In the last days of 2005, leading thinkers and scholars from around the world share their fears, hopes and expectations of 2006. Forty-nine of openDemocracy’s distinguished contributors, from Mariano Aguirre to Slavoj Zizek, Neal Ascherson to Jonathan Zittrain – offer their predictions for the coming year. Since this is openDemocracy, we did not expect them to agree. We were not disappointed. (Part Two)
Olivier Roy
22 December 2005

 

2006 will see the unravelling of the contradiction between the “war on terrorism” and the “greater middle east” policy. The first is devoted to fighting violent radical Islam while the second means promoting democracy in the middle east. The war on terrorism enlists regimes which are confronted with the threat of terrorism. The greater middle east policy challenges the existing regimes, either hostile (Iran, Syria) or supposedly friendly (Egypt, Saudi Arabia, Uzbekistan), in favour of an immediate process of democratisation.

The problem is that elections, from Egypt to Palestine, are bringing Islamist parties either to power or close to power, enabling them to impose a part of their agenda, namely the sharia, which runs against what is seen as a prerequisite for democracy: secularisation and women’s rights. Drawing a clear line between radical groups and legitimate political actors becomes more and more difficult: Hamas has been put on the list of terrorist movements, but at the same time any process of democratisation in Palestine requires the recognition of Hamas as a legitimate political actor.

This contradiction is also reflected in the ambivalence of Arab public opinion, which massively opposes the US intervention in Iraq, but also resents the long lasting western support for authoritarian regimes. Clearly things have changed: regimes nervously react to the US pressure but are more or less reluctantly opening the political sphere and allowing some sort of freedom in elections. Democratisation is on the move, but has to be rooted in nationalism and Islam, rather than being imposed through pressure. Elections are not just a technical tool: they allow the emergence of repressed actors and feelings.

There are therefore growing voices in America, Europe and Israel calling for more restraint in democratisation. But there will be no democracy if Islamist parties are not engaged. The European approach of advocating a slow process of reform within authoritarian secular regimes before allowing elections has been a failure. The regimes will reform only under pressure.

2006 is therefore a turning point: either democratisation remains the priority, in which case the military interventions in Afghanistan and Iraq will make some sense, or the west will step back towards a short-sighted Realpolitik, which will neither suppress radicalism nor stabilise the middle east.
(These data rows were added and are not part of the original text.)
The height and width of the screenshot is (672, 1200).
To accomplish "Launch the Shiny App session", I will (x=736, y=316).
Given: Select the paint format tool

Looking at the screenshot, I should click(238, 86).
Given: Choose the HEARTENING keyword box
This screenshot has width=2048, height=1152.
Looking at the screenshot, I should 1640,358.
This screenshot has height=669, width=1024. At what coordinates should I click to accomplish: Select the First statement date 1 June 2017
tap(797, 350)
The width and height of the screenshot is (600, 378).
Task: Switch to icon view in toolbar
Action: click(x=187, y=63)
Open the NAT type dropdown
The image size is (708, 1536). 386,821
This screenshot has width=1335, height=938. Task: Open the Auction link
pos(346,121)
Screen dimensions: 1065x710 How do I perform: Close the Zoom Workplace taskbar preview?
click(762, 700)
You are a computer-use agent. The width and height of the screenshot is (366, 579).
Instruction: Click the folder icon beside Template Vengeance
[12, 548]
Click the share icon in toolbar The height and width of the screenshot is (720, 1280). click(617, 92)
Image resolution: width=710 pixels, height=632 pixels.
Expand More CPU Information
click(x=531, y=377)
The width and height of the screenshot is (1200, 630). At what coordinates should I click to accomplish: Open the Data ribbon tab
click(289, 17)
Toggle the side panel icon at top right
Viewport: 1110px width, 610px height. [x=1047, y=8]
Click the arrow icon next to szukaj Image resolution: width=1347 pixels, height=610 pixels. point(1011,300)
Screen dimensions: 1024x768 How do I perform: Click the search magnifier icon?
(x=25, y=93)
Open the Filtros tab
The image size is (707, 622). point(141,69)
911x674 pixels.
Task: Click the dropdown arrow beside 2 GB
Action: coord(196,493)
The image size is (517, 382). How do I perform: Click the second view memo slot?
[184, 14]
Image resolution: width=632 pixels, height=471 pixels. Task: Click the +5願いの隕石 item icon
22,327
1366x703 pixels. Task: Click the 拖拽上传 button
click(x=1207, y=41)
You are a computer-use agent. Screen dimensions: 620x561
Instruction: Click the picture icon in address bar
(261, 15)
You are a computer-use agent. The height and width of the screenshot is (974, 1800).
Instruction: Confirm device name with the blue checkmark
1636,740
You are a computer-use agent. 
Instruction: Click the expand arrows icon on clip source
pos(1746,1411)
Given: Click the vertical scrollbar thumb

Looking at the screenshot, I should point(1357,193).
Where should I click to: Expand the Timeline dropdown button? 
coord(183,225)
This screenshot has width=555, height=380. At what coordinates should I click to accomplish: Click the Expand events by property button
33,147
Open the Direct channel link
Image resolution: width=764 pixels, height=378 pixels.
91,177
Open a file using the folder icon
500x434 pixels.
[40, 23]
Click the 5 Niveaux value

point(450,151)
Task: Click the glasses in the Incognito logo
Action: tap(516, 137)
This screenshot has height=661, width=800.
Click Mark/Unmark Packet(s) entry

The problem here is not that religious parties are opposed to democracy. The mainstream Islamist parties in Egypt, Syria and Iraq clearly indicated that they are on the democratic trail, while Hamas and Hizbollah stick to armed struggle less for doctrinal reasons than because of their nationalist orientations.

But the process of democratisation requires time. Western support for authoritarian and corrupt regimes will boost the nationalist credentials of the Islamist parties and lend legitimacy to the accusation of double-speak. There is no other choice than to endorse democracy and pressure authoritarian regimes. This is the challenge of 2006.